Survey: Growing Financial Insecurity Along Race and Gender Lines
David R. Jones, The Urban Agenda
For more than 22 years the organization I lead, the Community Service Society of New York (CSS), has surveyed the city’s low-income residents on a series of topics, from their financial challenges to their views on policies and programs that would help them get ahead economically.
The insights gleaned from the survey are integrated into our advocacy agenda and used to elevate the voices of low-income New Yorkers to ensure that their concerns are heard by politicians, community leaders and the media.
Findings from The Unheard Third — the longest running regular public opinion poll of low-income households in the nation — were the driving force behind citywide campaigns in the last decade to address transit affordability and workplace inequities. For example, the four-year campaign to get the city to establish and fund a half-price bus and subway fares program, known as Fair Fares, originated with data from The Unheard Third. It revealed that “one out of four” low-income New York City residents often could not afford the public transit fare. Today, more than 350,000 low-income New Yorkers with incomes at or below 120 percent of the Federal Poverty Level are enrolled in the program.
In 2013, six years before Fair Fares went into effect, The Unheard Third powered advocacy efforts that brought together a coalition of elected officials, advocates and economic justice activists, culminating in the City Council passing the “Earned Sick Time Act”. The measure requires employers in the city to provide their employees with at least a modest amount of paid sick time for illness and to care for a sick family member. An estimated one million low wage workers benefited from the law. Note: Mayor de Blasio expanded the law in 2014.
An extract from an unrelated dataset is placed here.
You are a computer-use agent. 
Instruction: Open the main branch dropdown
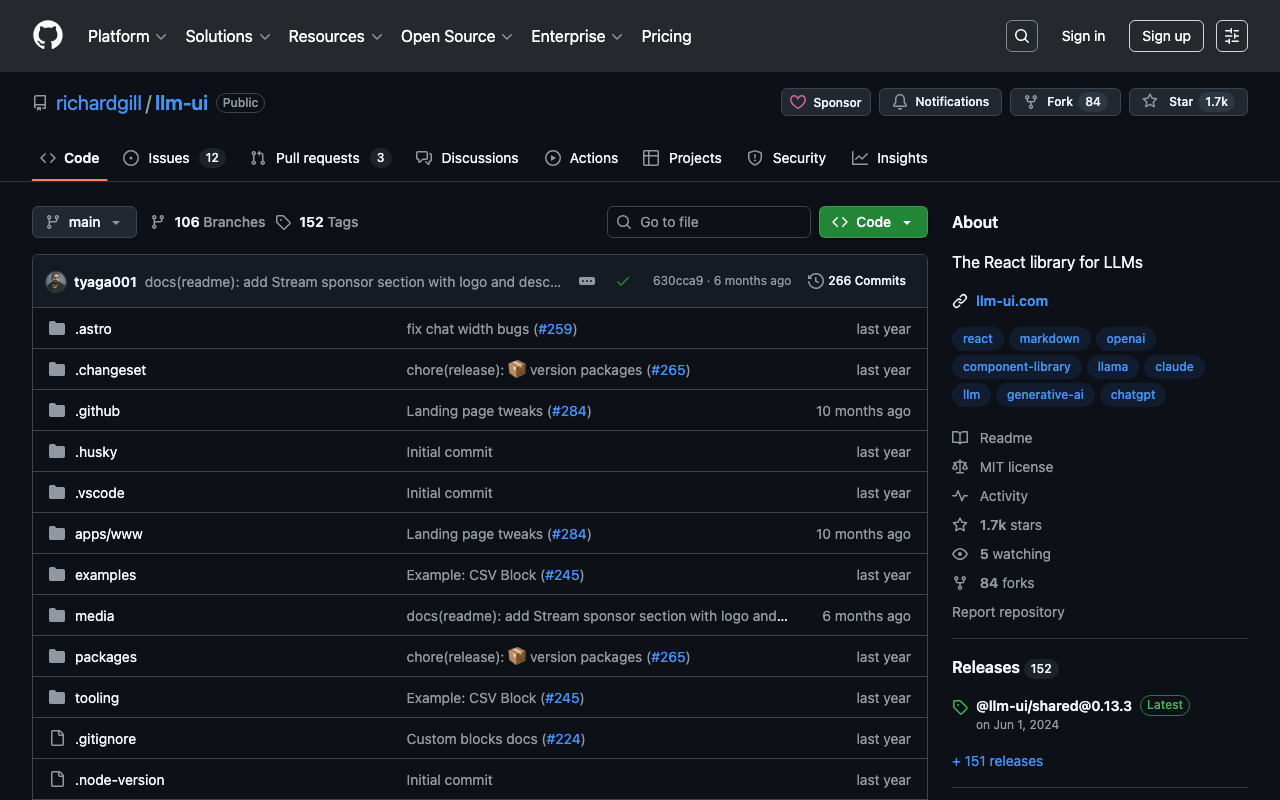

Worsening Financial Precarity for Low-Income New Yorkers
A new CSS report released this month and based on the latest survey findings, shows that financial security has worsened for many New Yorkers across income, gender and race since 2021. This is despite the fact that some New York households built a small financial cushion thanks to pandemic-era supports and wage growth.
But the expiration of pandemic-era assistance along with historic inflation during an uneven economic recovery has contributed to eroding people’s sense of economic security. A recent Federal Reserve report on the Economic Wellbeing of U.S. Households bears that out. It found that the proportion of Americans who felt they were “doing okay financially” fell six percentage points – to 72 percent – after peaking at 78 percent in 2021.
The CSS report, “Teetering on the Edge: The Unheard Third Survey Reveals Pervasive Financial Insecurity Among New Yorkers,” offers a sobering look at the daily struggles for nearly half of the city’s residents, many of whom are struggling to find their financial foothold and living paycheck to paycheck. What is particularly striking is how much financial precarity has permeated into the lives of New Yorkers in the middle of the income distribution.
According to the report, one-in-five women disproportionately experienced financial insecurity in 2023 with Black and Latina women especially impacted, a quarter of whom reporting they had no rainy- day savings. In all, 26 percent of low-income New Yorkers (those living in or near poverty) reported having no rainy-day savings. Overall, the proportion of survey respondents, both low-income and moderate-income, with zero savings increased in 2023.
To put it all in perspective, what the findings tell us is that despite some improvement in the economy, the rising cost of living in New York City driven primarily by the astronomical costs of housing and childcare, is leaving millions of New Yorkers in a state of almost constant financial stress. At the same time, those who lack the savings to meet a relatively modest $400 emergency expense have few places to turn to besides expensive loans and borrowing from family and friends, who themselves may be financially insecure.
Among big cities, New York City has always ranked high in terms of inequality. However, the fact that a quarter of our fellow New Yorkers have absolutely no rainy-day savings to fall back on underscores the seriousness of the problem.
The report offers several recommendations that city and state policymakers could act on to help New Yorkers cope with the rising cost of living and the financial stress it imposes on them and their families. These include increasing cash benefits to those on public assistance to reflect increased cost of living, improving and expanding access to the Empire State Child Credit (ESCC) and the Earned Income Tax Credit (EITC), fully funding and expanding the CityFHEPS housing voucher program, and expanding access to affordable banking and financial services.
The report also calls for an end to gender- and race-based discrimination in wage-setting by strengthening pay transparency laws, as women appear to be bearing the brunt of financial duress.
Here’s the bottom line: For too long we have underestimated the minimum level of resources and supports low-income and moderate-income households need to live in expensive cities like New York. Clearly, we have the tools to tackle these issues. Let’s use them.